Zhang Li refilled our teacups, rising to take the pot to Bill. When he sat again, I thought maybe he’d circled enough. “Mr. Zhang?” I asked. “The Shanghai Moon?”

He nodded and again looked off into nothingness. “By the war’s last days, wild chaos reigned. Shanghai was one of the last cities to fall to Mao’s army and therefore one of the last refuges of the desperate remnants of Chiang’s. Nationalist soldiers rampaged through the steets. They stole food because they were hungry, money to buy passage to Taiwan, clothing so they could discard their uniforms. They stole anything. They burned, they smashed, they beat, ravaged, and killed.

“It was a matter of time until our villa was struck. Three armed men . . .” He stopped to swallow some tea. In a voice creaky and fast, he said, “They burst in. Rags hid their faces. They rounded us up—Grandfather, Uncle Paul, Aunt Rosalie, Lao-li, the old houseboy, and myself—and demanded our precious possessions, even as they gaped at the empty walls and bare floors.”
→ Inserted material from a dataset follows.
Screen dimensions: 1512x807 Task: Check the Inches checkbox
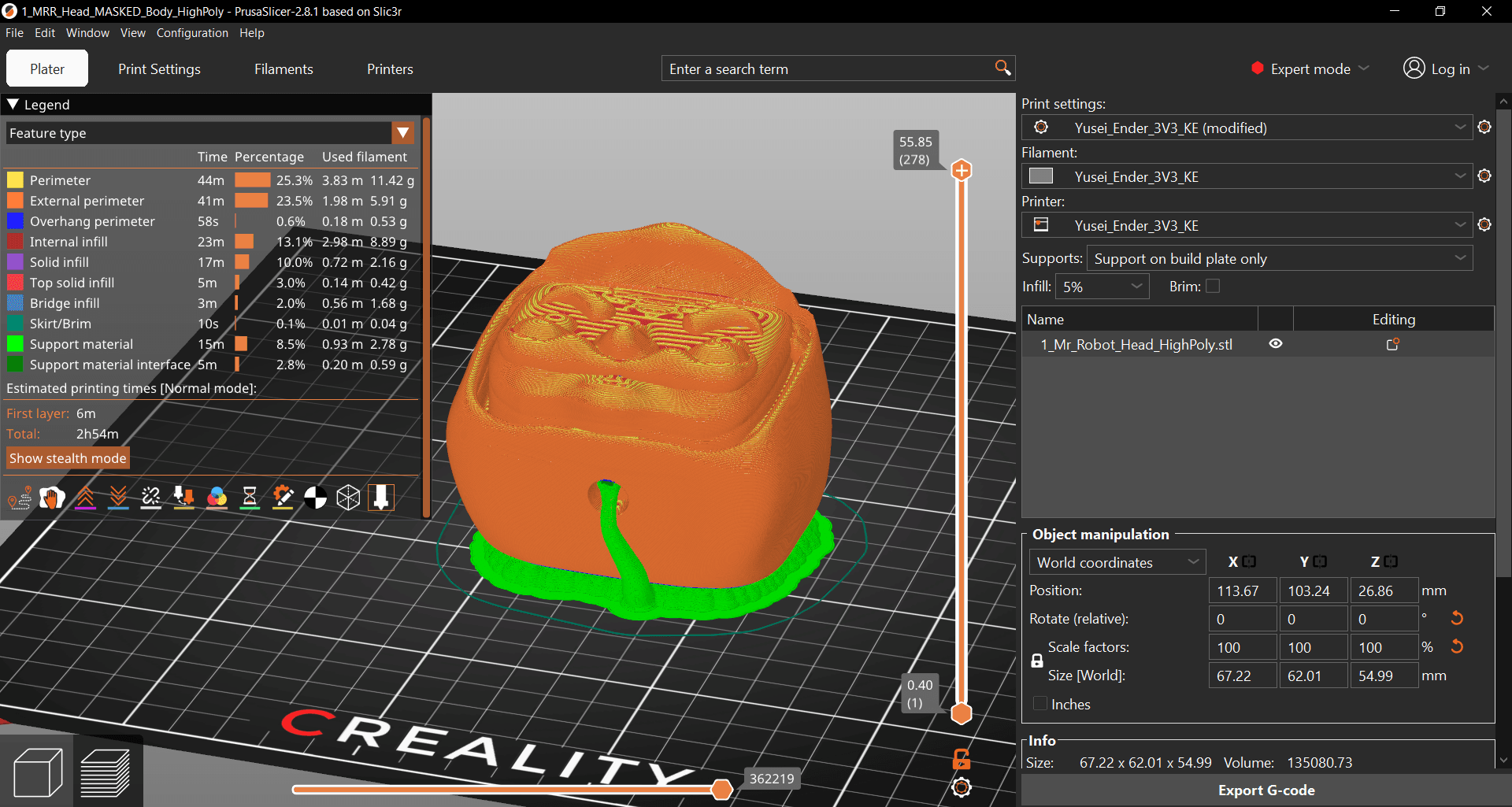[x=1040, y=704]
Zhang Li’s unsteady hands clinked the lid off his teacup. “Forgive me. This is the first time I’ve spoken of that day. As children, even allowing ourselves to think about it put Lao-li and myself in terror of calling down more bad luck, of causing the loss of someone else dear to us. We’ve never spoken of it, and I’ve done everything I could to avoid revisiting it in my own mind. The oddness is this: Through the years that day has come back at times, unbidden, as terrible moments will. I’ve always thought every detail engraved on my memory so deeply that I’d never forget a single sight, a single sound. But when I look closely, to try to explain it to you, events appear jumbled and confused. Sounds evade my hearing, sights are inexplicable. I find only fragments.” After another moment: “I remember this: Grand father ordered the intruders out. There was shouting. Their leader swung at Grandfather with his rifle butt. Grandfather slumped and there was blood . . . Uncle Paul ran at them, screaming they could see for themselves we had no riches, everything was gone. One of the men punched his stomach, knocked him down. Lao-li was shielded, as I was, behind Aunt Rosalie, but at the blood, the blows, the shouts, Loa-li began to scream.